A un par de millas de tierra, aminoró la marcha. Echó la cabeza hacia atrás y trazó un arco de estribor a babor con la mirada. El día estaba encapotado. Arrugó la nariz y dejó de cantar. La escasa luz le concedía al paisaje una gama de colores desvaídos que le recordó a un cuadro de Picasso que había visto en el MoMA hacía algunos años. En el lienzo, vestido con una camisa de un azul casi negro y con el rostro compungido sombreado con pinceladas de azul pálido, un marido mira al suelo mientras que su mujer, también vestida de oscuro y perfilada de azul desteñido mira suplicante al espectador. Se le ocurre que si ese par de pobres casados pudiesen cobrar vida, un día, un tipo sensible hubiese visitado el museo, le hubiese tendido la mano a la muchacha y ella habría salido del marco para marcharse abrazada al estudiante de Historia del Arte y el marido se hubiese quedado mirando al suelo, ahora con las manos sobre la mesa y ya no sería Pareja de pobres sino El pobre hombre. O sería mejor, decidió, que lo llamasen El hombre pobre, ya que seguiría teniendo frío y hambre, pero no tendría esposa que sintiese compasión por él.
Ensoñado con el lienzo en el que el rostro del protagonista masculino se le parecía al suyo, se frotaba el mentón arañándose con la barba de tres días la palma de la mano. Detuvo la mano bajo la nariz y husmeó. Acercó también la otra, mirándola con curiosidad. Le apestaban a pescado crudo y a salitre. Volvió a fijarse en ellas, menudas, anchas, con la piel agrietada y los dedos cortos y cuadrados. Bajo las uñas la mugre se concentraba en delgados ribetes oscuros. Sacudió la cabeza, detuvo el motor, se puso en pie y fue en busca de los artilugios de pesca.
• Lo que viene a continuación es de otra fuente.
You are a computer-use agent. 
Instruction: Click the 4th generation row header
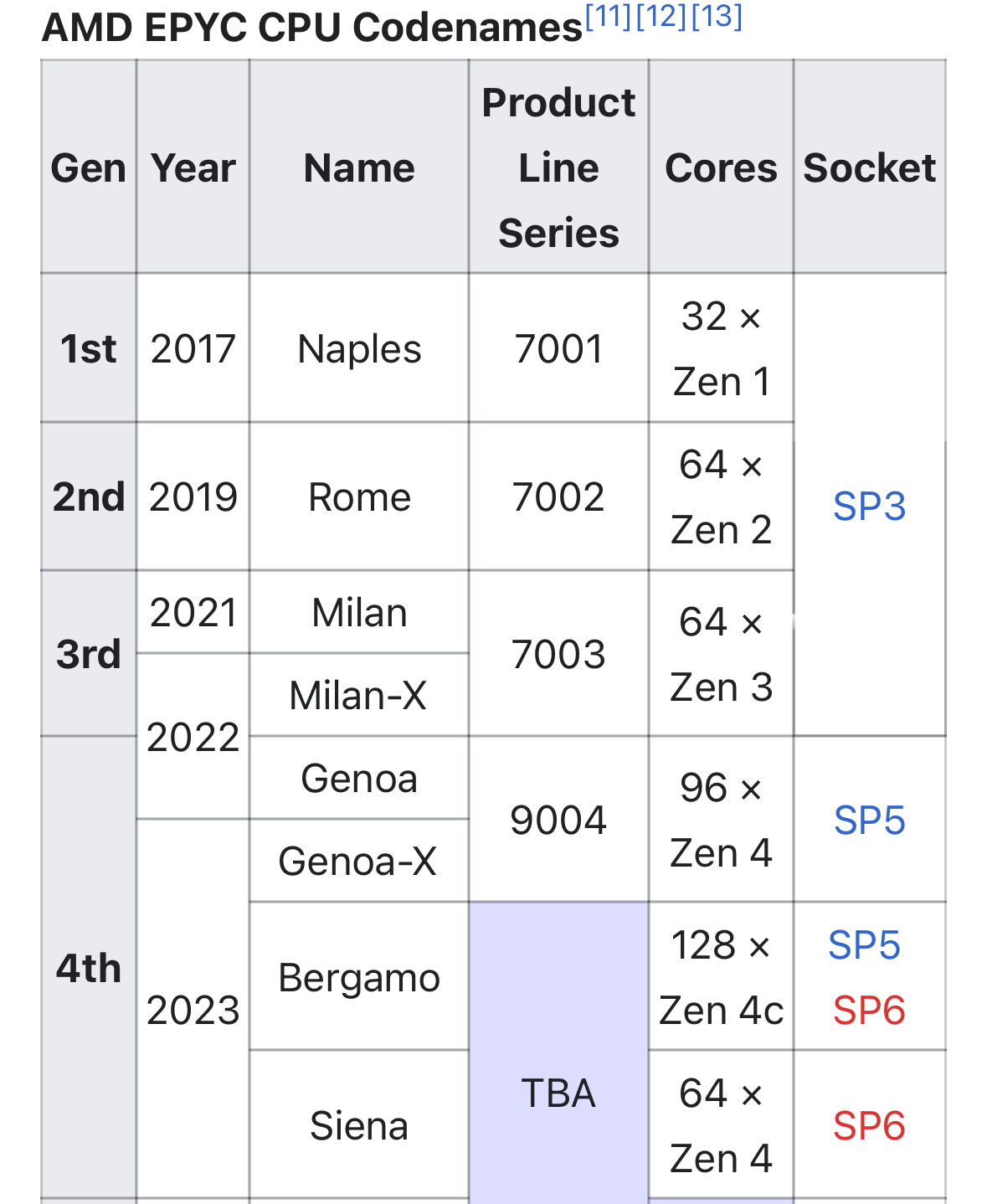click(89, 968)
En primer lugar cogió de la caja de herramientas un calcetín viejo y lo llenó con un puñado de la mezcla de sardinas y pan machacados. Lo ató a un extremo de una cuerda y lo lanzó al mar anudando el otro cabo a un saliente de la cubierta del barco. Eso atraería a las caballas. En seguida armó las cañas, las tiró a media agua y se sentó sobre el suelo de la cubierta a esperar a que picasen.
Tres cuartos de hora después, la que le quedaba a la derecha comenzó a vencerse hacia delante. Con igual rapidez que torpeza, se puso en pie y agarró el mango con las manos a la altura del carrete. Dio un par de tirones sin intención de sacar el pescado del agua para calibrar el peso del ejemplar que se debatía briosamente por liberarse del anzuelo. Convino que no debía tratarse de una caballa muy grande y con escaso entusiasmo la sacó del mar con un gesto de sus brazos.
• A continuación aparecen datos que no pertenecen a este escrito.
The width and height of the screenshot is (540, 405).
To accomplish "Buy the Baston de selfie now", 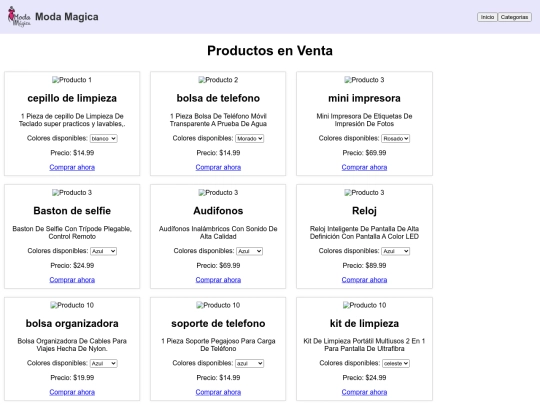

El animal revolvía su cuerpo rígido con movimientos convulsos, llevando la cola de un lado para otro y agitando las aletas desesperadamente. Frank dejó la caña en el suelo y, en cuclillas, se acercó al pez. Con una de sus manos agarró la caballa con firmeza, apretando para que se moviese lo menos posible y con precaución de que no se le escurriese. Con la otra, quiso quitarle el anzuelo. Sin embargo, cuando lo tenía entre los dedos, en el instante preciso en el que tiró del pequeño del pequeño gancho metálico, la caballa hizo un gesto brusco con la cabeza. «¡Mierda!», bramó al pincharse con la punta del anzuelo en un dedo.
Apretó la otra mano un poco más entorno al cuerpo de la caballa cuyos movimientos iban perdiendo nervio. Notó las escamas rasposas y la carne firme del ejemplar apretándose contra la palma de su mano. En unos segundos el cuerpo azul y plateado del animal había dejado de resistirse. Frank relajó los dedos y contempló el pez muerto.